| Data to use |
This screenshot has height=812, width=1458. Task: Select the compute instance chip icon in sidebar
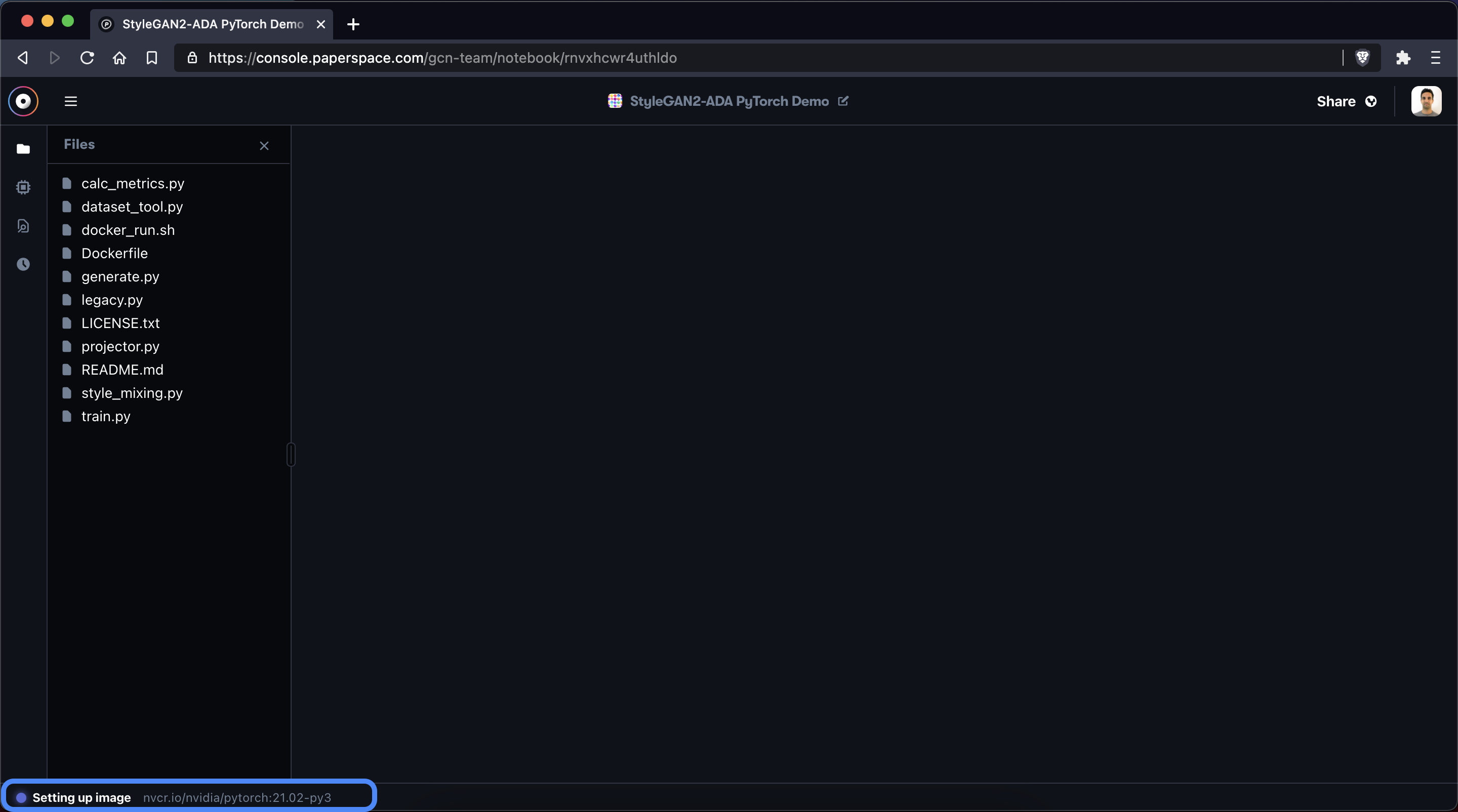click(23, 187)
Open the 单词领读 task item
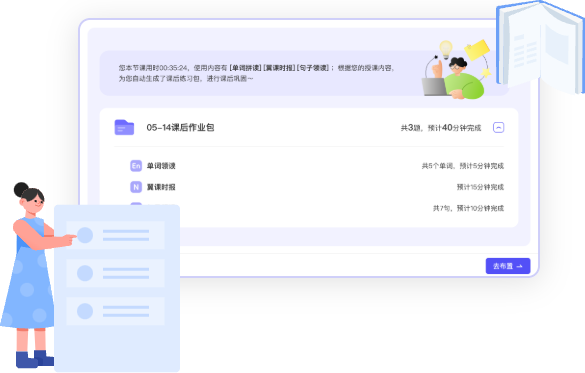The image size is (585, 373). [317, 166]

==

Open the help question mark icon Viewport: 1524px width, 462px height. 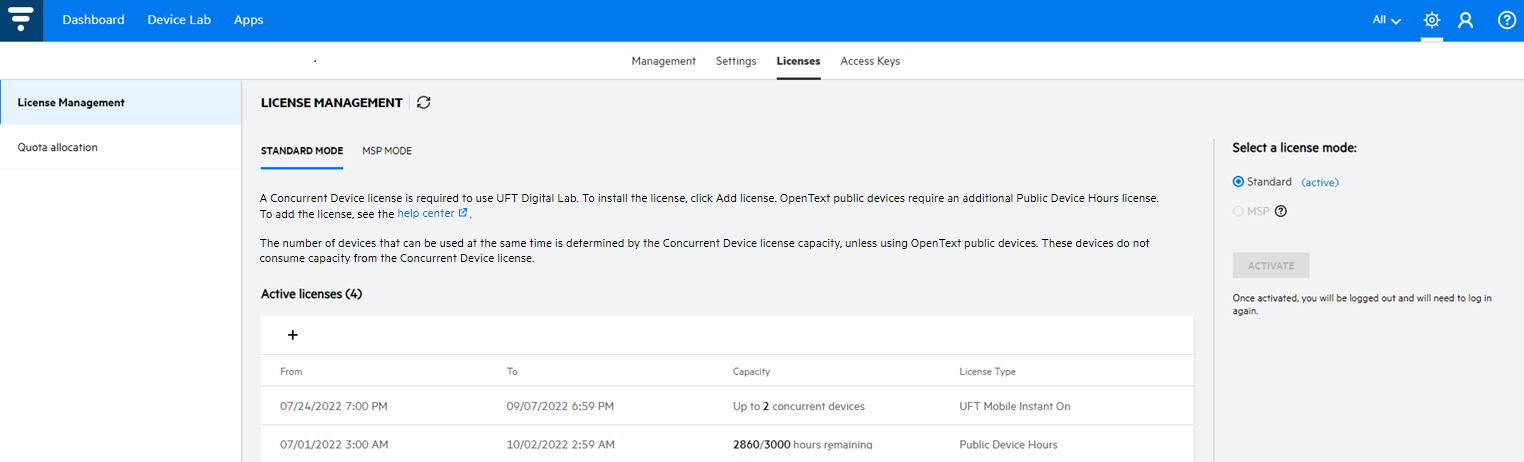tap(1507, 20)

| Goal |
Rewrite the rows as a JSON list of strings, starting with the line that contains "This screenshot has" and going on through the line that contains "The image size is (585, 373). [317, 166]", with one string per line and no blank lines. Leave the pictures out of the list.

| The solution |
[
  "This screenshot has height=812, width=1458. Task: Select the compute instance chip icon in sidebar",
  "click(23, 187)",
  "Open the 单词领读 task item",
  "The image size is (585, 373). [317, 166]"
]